Disco can be used for a variety data mining tasks:
large-scale analytics,
building probabilistic models, and
full-text indexing the Web,
just to name a few examples.
Batteries included
The Disco core is written in Erlang,
a functional language that is designed for building robust fault-tolerant
distributed applications.
Users of Disco typically write jobs in Python,
which makes it possible to express even complex algorithms with very little code.
For instance, the following fully working example computes word
frequencies in a large text:
from disco.core import Job, result_iterator
def map(line, params):
for word in line.split():
yield word, 1
def reduce(iter, params):
from disco.util import kvgroup
for word, counts in kvgroup(sorted(iter)):
yield word, sum(counts)
if __name__ == '__main__':
job = Job().run(input=["http://discoproject.org/media/text/chekhov.txt"],
map=map,
reduce=reduce)
for word, count in result_iterator(job.wait(show=True)):
print(word, count)
Disco is designed to integrate easily in larger applications, such as
Web services, so that computationally demanding tasks can be delegated
to a cluster independently from the core application. Disco provides an
extremely compact Python API – typically only two functions are needed –
as well as a REST-style Web API for job control and a easy-to-use Web
interface for status monitoring.
Disco also exposes a simple worker protocol, allowing jobs to be
written in any language that implements the protocol.

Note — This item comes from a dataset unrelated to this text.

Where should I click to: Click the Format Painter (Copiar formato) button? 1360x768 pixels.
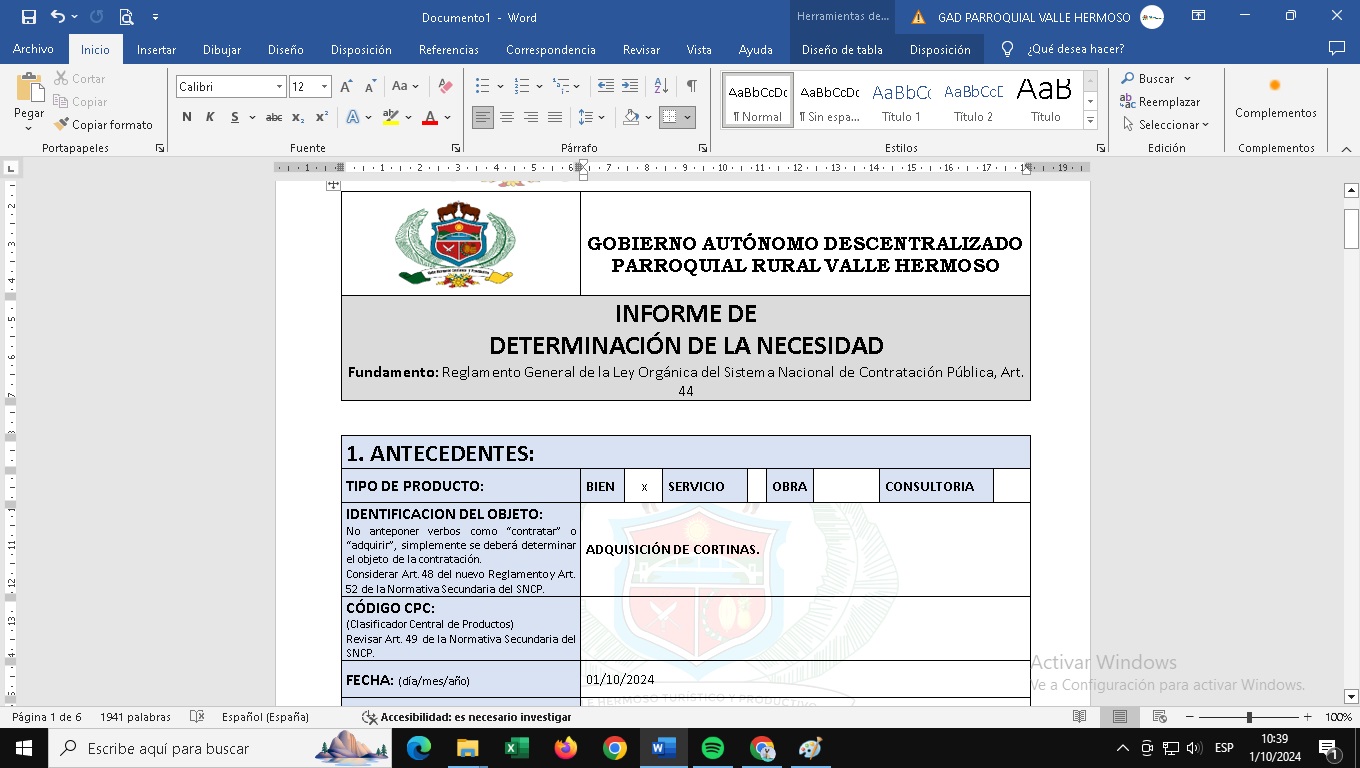coord(103,125)

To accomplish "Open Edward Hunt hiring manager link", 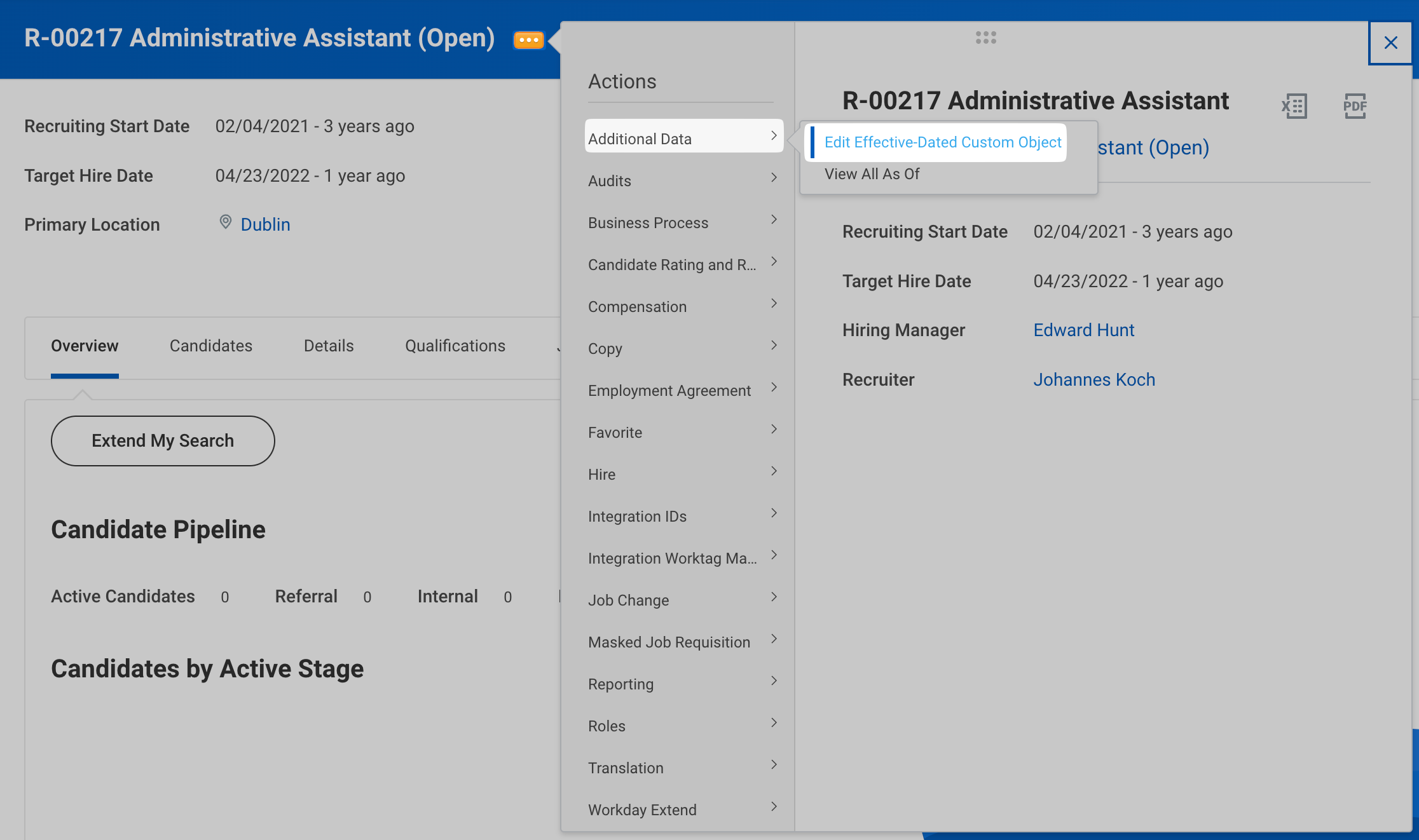I will (x=1083, y=330).
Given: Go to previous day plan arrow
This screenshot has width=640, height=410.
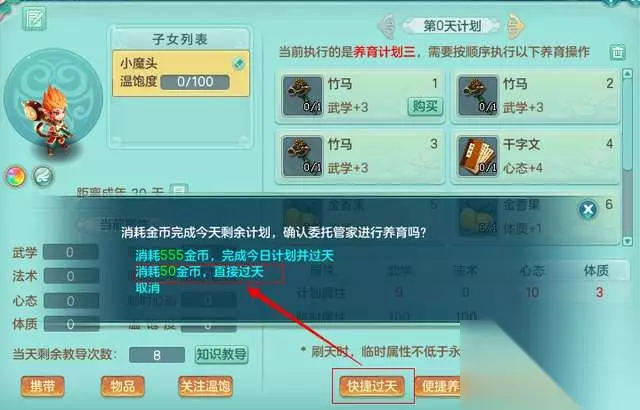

Distributed computing made easy
Disco is a good match for a cluster of commodity Linux servers. New
nodes can be added to the system on the fly, by a single click on
the Web interface. If a server crashes, active jobs are automatically
re-routed to other servers without any interruptions. Together with
an automatic provisioning mechanism, such as
Fully Automatic Installation,
even a large cluster can be maintained with only a minimal amount
of manual work. As a proof of concept,
Nokia Research Center in Palo Alto
maintains an 800-core cluster running Disco using this setup.
Main features
- Proven to scale to hundreds of CPUs and tens of thousands of simultaneous
tasks.
- Used to process datasets in the scale of tens of terabytes.
- Extremely simple to use: A typical tasks consists of two functions written
in Python and two calls to the Disco API.
- Tasks can be specified in any other language as well, by
implementing the Disco worker protocol.
- Input data can be in any format, even binary data such as images. The
data can be located on any source that is accesible by HTTP or it can
distributed to local disks.
- Fault-tolerant: Server crashes don’t interrupt jobs. New servers can be
added to the system on the fly.
- Flexible: In addition to the core map and reduce functions, a combiner
function, a partition function and an input reader can be provided by
the user.
- Easy to integrate to larger applications using the standard Disco module
and the Web APIs.
- Comes with a built-in distributed storage system (Disco Distributed Filesystem).